== Your objective ==
Starting at the first line of the data below, retype every line up to and including the one containing "Events (1067, 160)".

[Stored data]
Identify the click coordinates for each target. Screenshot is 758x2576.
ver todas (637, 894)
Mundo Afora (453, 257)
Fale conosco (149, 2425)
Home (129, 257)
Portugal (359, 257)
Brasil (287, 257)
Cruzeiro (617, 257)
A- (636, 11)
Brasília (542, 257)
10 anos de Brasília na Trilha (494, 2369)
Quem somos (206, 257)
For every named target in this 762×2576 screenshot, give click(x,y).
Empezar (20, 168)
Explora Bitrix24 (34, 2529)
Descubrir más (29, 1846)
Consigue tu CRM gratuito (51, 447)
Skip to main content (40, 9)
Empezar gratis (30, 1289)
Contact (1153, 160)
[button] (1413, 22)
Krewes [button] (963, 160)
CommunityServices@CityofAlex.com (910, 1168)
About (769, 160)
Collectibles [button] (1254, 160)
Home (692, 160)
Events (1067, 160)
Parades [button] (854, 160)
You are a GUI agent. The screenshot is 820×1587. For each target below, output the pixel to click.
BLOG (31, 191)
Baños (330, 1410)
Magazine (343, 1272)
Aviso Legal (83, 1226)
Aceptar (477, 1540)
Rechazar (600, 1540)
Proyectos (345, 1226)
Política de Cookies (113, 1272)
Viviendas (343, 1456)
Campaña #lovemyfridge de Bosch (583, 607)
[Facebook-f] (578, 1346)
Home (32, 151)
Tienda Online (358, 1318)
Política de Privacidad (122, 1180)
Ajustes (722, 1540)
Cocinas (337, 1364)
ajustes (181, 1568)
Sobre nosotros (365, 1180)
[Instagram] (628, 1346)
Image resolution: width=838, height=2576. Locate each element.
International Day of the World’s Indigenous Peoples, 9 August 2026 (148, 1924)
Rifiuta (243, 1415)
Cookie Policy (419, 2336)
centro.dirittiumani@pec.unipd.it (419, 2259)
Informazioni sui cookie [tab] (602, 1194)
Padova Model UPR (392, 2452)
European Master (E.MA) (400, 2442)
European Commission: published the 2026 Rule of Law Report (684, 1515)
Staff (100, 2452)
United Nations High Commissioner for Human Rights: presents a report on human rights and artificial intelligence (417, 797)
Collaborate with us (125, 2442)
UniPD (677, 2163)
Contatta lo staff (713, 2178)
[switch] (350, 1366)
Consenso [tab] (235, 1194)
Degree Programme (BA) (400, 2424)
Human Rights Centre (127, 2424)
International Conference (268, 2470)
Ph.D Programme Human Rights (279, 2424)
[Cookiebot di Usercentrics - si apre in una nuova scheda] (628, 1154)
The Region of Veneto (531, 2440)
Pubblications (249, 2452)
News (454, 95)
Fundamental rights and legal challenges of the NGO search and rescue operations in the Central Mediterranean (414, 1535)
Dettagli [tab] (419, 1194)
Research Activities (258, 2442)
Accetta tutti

== Solved exercise ==
Identify the click coordinates for each target. Screenshot is 758x2576.
ver todas (637, 894)
Mundo Afora (453, 257)
Fale conosco (149, 2425)
Home (129, 257)
Portugal (359, 257)
Brasil (287, 257)
Cruzeiro (617, 257)
A- (636, 11)
Brasília (542, 257)
10 anos de Brasília na Trilha (494, 2369)
Quem somos (206, 257)
For every named target in this 762×2576 screenshot, give click(x,y).
Empezar (20, 168)
Explora Bitrix24 (34, 2529)
Descubrir más (29, 1846)
Consigue tu CRM gratuito (51, 447)
Skip to main content (40, 9)
Empezar gratis (30, 1289)
Contact (1153, 160)
[button] (1413, 22)
Krewes [button] (963, 160)
CommunityServices@CityofAlex.com (910, 1168)
About (769, 160)
Collectibles [button] (1254, 160)
Home (692, 160)
Events (1067, 160)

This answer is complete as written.